* **What is required**
Scan the listing below. Return every line containing the string "axis".

* **Records to use**
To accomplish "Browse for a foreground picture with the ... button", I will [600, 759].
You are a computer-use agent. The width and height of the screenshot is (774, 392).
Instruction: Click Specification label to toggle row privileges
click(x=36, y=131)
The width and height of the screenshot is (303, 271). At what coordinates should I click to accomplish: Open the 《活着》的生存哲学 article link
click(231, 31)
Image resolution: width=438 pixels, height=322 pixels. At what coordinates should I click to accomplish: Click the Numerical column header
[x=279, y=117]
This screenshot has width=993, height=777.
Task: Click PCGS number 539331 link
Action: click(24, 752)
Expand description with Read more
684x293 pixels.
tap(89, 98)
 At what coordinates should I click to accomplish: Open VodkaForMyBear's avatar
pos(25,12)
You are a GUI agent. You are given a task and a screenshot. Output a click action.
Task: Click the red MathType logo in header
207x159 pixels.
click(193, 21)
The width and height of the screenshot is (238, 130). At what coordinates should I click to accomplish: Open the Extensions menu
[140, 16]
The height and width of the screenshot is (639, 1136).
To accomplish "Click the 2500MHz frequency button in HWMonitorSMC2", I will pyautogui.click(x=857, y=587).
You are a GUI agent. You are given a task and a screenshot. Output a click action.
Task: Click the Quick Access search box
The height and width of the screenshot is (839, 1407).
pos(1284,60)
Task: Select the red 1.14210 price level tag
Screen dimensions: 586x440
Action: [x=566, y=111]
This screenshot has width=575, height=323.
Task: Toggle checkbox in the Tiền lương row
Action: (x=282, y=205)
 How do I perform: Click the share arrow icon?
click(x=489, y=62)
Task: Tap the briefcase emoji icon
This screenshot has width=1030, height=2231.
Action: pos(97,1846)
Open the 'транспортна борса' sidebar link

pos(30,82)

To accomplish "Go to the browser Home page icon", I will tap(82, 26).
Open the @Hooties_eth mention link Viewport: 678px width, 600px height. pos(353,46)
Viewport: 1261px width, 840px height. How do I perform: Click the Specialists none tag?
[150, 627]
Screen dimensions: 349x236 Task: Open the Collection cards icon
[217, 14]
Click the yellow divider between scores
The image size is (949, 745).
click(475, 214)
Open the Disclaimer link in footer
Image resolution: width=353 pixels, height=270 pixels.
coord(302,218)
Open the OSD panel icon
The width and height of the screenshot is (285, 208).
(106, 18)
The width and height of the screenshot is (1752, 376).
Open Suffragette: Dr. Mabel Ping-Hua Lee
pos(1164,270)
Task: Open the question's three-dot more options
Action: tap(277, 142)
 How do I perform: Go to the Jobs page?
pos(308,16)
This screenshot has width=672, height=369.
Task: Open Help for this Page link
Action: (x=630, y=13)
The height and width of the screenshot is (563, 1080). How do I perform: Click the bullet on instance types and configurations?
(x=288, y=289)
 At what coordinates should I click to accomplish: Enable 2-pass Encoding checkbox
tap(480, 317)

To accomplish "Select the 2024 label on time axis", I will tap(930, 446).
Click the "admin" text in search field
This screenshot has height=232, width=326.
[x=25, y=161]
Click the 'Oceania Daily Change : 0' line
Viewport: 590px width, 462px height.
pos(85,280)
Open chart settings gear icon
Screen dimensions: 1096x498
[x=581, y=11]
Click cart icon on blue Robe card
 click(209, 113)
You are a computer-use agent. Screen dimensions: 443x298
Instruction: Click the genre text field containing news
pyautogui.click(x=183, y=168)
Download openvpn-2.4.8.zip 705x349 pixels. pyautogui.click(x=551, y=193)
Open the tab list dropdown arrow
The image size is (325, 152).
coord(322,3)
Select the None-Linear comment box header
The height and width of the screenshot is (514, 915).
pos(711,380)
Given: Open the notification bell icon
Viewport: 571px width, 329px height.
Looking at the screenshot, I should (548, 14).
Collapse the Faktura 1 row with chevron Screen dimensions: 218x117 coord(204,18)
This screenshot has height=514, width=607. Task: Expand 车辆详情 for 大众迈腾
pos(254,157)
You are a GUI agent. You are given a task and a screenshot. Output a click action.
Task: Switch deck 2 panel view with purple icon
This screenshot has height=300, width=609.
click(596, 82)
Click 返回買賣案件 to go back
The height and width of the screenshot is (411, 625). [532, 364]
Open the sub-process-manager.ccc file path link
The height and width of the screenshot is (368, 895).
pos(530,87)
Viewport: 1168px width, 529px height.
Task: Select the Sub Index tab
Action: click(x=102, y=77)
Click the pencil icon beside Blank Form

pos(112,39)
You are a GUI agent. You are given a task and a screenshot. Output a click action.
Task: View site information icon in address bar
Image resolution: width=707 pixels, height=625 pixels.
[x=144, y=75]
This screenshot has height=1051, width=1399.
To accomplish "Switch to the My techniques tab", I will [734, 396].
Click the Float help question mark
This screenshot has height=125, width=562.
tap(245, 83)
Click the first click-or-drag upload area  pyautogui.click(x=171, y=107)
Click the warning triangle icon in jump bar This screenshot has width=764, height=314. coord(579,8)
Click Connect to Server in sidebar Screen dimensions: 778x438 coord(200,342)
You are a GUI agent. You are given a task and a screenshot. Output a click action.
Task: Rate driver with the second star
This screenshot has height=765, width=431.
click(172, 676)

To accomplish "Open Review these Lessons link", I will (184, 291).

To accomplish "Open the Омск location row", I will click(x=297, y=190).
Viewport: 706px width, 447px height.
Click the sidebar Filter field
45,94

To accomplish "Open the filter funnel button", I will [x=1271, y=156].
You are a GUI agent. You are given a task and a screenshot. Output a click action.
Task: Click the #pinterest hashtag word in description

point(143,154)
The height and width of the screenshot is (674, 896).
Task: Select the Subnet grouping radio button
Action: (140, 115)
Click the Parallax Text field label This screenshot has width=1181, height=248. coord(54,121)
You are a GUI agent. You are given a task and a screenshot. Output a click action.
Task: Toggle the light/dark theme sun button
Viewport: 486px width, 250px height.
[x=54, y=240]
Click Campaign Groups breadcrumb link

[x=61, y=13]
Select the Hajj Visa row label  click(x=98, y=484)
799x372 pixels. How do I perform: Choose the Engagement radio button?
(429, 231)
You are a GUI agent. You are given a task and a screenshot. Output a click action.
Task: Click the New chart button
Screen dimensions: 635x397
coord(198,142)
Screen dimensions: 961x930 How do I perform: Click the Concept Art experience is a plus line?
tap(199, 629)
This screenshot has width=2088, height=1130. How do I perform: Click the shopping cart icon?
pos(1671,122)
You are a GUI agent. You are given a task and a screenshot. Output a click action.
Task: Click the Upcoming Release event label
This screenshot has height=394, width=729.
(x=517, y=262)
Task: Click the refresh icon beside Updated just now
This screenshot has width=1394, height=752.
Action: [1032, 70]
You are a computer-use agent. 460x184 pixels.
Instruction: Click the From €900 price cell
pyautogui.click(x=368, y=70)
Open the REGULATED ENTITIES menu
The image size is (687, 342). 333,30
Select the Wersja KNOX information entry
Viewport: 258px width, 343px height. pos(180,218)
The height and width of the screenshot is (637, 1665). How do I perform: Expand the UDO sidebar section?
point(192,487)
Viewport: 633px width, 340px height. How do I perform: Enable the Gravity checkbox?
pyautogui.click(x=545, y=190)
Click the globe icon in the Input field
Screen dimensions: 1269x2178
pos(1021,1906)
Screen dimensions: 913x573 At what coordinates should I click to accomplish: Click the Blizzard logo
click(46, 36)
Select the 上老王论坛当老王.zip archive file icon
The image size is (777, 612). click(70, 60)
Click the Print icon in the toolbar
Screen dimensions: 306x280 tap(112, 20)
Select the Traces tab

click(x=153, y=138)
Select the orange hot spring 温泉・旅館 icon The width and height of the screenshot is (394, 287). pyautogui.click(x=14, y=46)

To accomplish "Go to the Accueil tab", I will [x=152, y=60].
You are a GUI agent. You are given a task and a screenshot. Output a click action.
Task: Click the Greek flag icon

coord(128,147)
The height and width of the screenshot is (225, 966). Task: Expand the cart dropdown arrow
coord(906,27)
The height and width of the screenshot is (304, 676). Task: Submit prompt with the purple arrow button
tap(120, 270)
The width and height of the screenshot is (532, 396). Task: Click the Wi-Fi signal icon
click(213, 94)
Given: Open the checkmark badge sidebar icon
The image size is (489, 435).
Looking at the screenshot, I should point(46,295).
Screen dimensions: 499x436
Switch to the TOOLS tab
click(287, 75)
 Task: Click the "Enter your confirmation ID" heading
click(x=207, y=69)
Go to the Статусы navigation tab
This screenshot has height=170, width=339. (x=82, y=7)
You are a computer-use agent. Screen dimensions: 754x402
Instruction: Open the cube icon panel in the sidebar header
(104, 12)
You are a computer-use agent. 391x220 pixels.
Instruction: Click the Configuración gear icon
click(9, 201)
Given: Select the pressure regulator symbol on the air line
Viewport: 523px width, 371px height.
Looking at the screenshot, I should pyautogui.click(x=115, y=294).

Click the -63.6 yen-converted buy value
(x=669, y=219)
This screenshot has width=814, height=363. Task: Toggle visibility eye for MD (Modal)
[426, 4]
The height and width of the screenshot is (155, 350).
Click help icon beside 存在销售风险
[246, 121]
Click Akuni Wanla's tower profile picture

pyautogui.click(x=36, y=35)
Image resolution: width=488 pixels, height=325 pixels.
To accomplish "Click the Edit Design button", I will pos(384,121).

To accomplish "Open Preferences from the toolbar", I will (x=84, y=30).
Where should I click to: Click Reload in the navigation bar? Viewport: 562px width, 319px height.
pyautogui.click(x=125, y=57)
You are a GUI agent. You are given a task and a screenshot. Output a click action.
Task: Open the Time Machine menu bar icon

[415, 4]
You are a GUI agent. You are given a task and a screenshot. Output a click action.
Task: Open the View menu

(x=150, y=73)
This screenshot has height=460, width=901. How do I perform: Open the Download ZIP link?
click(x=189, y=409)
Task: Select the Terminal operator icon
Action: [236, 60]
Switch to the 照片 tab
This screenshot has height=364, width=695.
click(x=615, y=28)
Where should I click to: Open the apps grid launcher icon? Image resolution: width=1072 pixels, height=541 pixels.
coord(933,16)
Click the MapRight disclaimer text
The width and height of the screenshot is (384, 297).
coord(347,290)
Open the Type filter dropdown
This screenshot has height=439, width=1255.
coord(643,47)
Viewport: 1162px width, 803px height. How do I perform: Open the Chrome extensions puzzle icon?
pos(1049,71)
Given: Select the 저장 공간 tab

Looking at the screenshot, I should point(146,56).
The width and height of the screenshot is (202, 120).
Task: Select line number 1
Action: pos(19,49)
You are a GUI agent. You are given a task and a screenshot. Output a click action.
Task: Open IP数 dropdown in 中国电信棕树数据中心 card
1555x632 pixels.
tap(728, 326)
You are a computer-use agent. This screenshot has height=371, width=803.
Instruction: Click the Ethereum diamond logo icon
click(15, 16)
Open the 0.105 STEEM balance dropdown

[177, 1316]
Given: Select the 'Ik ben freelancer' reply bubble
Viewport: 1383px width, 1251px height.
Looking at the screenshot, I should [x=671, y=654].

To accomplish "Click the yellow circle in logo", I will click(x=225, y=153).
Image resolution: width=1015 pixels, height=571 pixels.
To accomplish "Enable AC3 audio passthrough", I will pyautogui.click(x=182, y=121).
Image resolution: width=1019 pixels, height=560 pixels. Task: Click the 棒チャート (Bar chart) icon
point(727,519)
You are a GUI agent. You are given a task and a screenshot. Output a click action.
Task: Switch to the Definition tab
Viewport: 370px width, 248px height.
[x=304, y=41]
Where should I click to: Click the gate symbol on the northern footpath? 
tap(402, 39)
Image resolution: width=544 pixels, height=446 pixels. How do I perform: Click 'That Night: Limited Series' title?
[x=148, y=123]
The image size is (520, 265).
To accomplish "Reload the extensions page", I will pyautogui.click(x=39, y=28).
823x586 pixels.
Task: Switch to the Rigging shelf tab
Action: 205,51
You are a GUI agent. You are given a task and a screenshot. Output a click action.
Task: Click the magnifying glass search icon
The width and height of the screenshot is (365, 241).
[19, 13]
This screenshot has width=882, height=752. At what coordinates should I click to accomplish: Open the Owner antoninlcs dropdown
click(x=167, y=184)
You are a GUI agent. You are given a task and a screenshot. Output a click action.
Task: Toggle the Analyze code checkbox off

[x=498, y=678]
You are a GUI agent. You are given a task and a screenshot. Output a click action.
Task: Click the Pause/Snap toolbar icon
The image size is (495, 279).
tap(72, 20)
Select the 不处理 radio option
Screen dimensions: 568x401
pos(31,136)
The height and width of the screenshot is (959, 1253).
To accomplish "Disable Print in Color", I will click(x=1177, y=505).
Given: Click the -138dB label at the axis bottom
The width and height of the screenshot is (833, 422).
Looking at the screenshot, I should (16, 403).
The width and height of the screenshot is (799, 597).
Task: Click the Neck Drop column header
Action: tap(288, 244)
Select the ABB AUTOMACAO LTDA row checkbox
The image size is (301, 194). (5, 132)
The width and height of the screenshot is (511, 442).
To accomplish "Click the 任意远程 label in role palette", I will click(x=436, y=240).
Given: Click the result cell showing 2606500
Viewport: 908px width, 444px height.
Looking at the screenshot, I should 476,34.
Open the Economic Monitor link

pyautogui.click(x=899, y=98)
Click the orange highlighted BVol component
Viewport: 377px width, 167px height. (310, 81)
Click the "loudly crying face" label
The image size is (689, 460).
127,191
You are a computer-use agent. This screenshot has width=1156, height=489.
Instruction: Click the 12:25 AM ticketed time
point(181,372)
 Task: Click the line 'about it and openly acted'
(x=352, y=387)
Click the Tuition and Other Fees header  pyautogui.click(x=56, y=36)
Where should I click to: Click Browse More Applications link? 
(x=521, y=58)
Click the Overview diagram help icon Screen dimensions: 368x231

* **Your response**
To accomplish "Select the 2024 label on time axis", I will tap(930, 446).
Given: Click the -138dB label at the axis bottom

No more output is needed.